Rewrite the passage on college majors and earnings from "But let’s look" up to and including "engineer, go for it.", putting "summary data" in place of "aggregate data".

» **QUOTED PASSAGE**:
++++

But let’s look at the numbers. I actually haven’t found a rigorous, recent study that relates employment and income to college major — just lots of tables of aggregate data, not controlling for anything. If you look at the FRBNY data, however, a few things do stand out. When you look at median mid-career earnings by major, the bottom of the table includes most types of education and social services ($43–52,000), while the high end includes most types of engineering and computer science ($100–120,000). So if you can make it as an engineer, go for it.
But when we look at the more typical majors, things are less clear. Business management majors have mid-career median earnings of $75,000 and an unemployment rate in their mid-twenties of 5.0 percent. Nurses have very low unemployment (1.3 percent) and also make $75,000. (Education majors also have very low unemployment, but, as noted above, make less in mid-career than almost any other group.) On the other hand, history majors make $70,000 and have an unemployment rate of 5.8 percent. Political science majors make $80,000 and have an unemployment rate of 6.9 percent. Even the much-mocked English majors make $65,000 and have an unemployment rate of 6.3 percent.
Whether you think these are big differences is up to you. Bear in mind, however, that the income figures are medians of distributions that overlap a lot. Furthermore, because these are just aggregate population statistics, they leave out many other factors that could be influencing the numbers. For starters, it’s probably a fair assumption that people who major in business management are more interested in making money than people who major in history, to begin with, and will therefore seek out higher-paying jobs. So the difference in median incomes — which is only $5,000 — could easily reflect differences in the people who choose those majors rather than differences in the job skills provided by those majors. Then there’s the fact that more women major in history and English than in business. Given that women make less money than men, even for the same jobs, that factor will also artificially increase the earnings gap between business management and humanities majors.
Ultimately, the idea that you have to major in something that will lead directly to a job is overblown. Much more depends on you as a person than on what you major in. While I don’t think it’s helpful to say that you should just major in whatever interests you, I think it is entirely possible that a philosophy degree could prepare you better for a long, varied, and fulfilling professional life than a degree in marketing or being a medical technician. The days when we saw college as a place to explore esoteric interests and become a well-rounded intellectual are gone forever, perhaps for the better. But we should not abandon the idea that a college education should give people the basic intellectual skills to understand and analyze information, generate new ideas, engage in reasoned debate with their peers, communicate clearly, and appreciate the perspectives of other people. Those you can develop by studying almost anything that is intellectual stimulating and challenging.

++++

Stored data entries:

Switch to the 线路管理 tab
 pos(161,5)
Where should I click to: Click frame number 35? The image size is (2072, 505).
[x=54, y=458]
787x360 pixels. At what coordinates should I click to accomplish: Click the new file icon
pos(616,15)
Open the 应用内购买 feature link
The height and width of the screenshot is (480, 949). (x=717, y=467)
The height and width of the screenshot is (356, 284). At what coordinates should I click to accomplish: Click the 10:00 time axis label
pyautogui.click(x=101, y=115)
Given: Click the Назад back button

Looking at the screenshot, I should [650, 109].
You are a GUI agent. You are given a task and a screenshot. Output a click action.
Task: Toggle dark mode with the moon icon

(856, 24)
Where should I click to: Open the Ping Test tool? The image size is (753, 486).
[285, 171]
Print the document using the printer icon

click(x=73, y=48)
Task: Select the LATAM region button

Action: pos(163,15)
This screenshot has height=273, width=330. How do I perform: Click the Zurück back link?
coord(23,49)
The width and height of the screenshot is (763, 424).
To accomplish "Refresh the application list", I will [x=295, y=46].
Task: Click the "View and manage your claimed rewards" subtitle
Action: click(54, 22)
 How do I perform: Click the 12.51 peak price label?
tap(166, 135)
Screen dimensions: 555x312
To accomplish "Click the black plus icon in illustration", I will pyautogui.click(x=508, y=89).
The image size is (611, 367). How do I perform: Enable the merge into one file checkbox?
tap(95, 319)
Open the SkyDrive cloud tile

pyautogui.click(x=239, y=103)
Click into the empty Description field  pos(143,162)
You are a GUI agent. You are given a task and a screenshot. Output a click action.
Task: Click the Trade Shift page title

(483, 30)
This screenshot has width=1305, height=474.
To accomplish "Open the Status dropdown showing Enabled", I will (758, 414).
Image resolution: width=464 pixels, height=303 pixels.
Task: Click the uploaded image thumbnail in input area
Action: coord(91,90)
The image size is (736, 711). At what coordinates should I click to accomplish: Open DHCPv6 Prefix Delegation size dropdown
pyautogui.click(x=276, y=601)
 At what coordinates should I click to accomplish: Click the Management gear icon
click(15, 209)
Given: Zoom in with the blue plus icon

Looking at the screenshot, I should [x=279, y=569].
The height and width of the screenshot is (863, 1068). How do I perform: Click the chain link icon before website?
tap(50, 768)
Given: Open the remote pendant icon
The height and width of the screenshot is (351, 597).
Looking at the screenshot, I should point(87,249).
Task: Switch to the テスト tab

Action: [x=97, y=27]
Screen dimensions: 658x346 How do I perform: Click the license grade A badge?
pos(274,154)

++++

» **SOLUTION TO THIS PROBLEM**:
But let’s look at the numbers. I actually haven’t found a rigorous, recent study that relates employment and income to college major — just lots of tables of summary data, not controlling for anything. If you look at the FRBNY data, however, a few things do stand out. When you look at median mid-career earnings by major, the bottom of the table includes most types of education and social services ($43–52,000), while the high end includes most types of engineering and computer science ($100–120,000). So if you can make it as an engineer, go for it.